YOUR TASK - Among the entries below, find the line with "You are a computer-use", then quote it and each following line up to and including the line with "Click the caret arrow on Type selector", and nothing else.
====================
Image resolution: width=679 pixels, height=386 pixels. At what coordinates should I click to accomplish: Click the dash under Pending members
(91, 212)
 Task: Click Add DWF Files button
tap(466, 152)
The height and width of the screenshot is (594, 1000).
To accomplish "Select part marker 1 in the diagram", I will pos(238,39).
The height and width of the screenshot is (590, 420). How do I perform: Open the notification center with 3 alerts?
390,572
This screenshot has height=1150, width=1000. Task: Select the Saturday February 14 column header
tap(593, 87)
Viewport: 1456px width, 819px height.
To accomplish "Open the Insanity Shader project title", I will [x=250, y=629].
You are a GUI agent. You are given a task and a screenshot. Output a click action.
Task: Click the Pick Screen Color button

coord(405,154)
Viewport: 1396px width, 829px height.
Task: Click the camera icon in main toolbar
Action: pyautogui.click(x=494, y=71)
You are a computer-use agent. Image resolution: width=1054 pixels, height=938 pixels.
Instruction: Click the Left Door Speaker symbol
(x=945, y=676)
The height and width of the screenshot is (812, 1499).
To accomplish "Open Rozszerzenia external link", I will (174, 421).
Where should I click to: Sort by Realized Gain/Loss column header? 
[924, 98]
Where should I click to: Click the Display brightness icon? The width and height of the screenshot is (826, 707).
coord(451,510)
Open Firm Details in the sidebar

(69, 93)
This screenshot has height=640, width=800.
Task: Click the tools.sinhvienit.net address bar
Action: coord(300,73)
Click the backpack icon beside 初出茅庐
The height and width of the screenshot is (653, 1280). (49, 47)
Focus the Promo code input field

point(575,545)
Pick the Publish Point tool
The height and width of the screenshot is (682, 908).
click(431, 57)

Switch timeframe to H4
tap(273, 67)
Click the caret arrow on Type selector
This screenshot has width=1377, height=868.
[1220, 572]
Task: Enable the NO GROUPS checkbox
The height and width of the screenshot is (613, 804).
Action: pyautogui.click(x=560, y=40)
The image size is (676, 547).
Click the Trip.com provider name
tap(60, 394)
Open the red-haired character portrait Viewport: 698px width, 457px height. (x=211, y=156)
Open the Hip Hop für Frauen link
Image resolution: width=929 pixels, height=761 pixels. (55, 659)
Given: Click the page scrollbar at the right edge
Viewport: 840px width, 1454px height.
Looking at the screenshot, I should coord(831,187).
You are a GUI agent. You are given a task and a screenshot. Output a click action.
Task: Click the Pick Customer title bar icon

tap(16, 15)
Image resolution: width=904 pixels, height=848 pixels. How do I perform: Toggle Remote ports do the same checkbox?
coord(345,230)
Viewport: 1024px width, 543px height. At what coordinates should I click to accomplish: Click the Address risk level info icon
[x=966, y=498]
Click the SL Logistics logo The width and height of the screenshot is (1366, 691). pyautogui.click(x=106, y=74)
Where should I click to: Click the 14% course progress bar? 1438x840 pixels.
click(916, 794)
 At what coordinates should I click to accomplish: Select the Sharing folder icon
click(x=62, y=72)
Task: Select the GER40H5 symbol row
====================
TASK RESPONSE -
You are a computer-use agent. Image resolution: width=1054 pixels, height=938 pixels.
Instruction: Click the Left Door Speaker symbol
(x=945, y=676)
The height and width of the screenshot is (812, 1499).
To accomplish "Open Rozszerzenia external link", I will (174, 421).
Where should I click to: Sort by Realized Gain/Loss column header? 
[924, 98]
Where should I click to: Click the Display brightness icon? The width and height of the screenshot is (826, 707).
coord(451,510)
Open Firm Details in the sidebar

(69, 93)
This screenshot has height=640, width=800.
Task: Click the tools.sinhvienit.net address bar
Action: coord(300,73)
Click the backpack icon beside 初出茅庐
The height and width of the screenshot is (653, 1280). (49, 47)
Focus the Promo code input field

point(575,545)
Pick the Publish Point tool
The height and width of the screenshot is (682, 908).
click(431, 57)

Switch timeframe to H4
tap(273, 67)
Click the caret arrow on Type selector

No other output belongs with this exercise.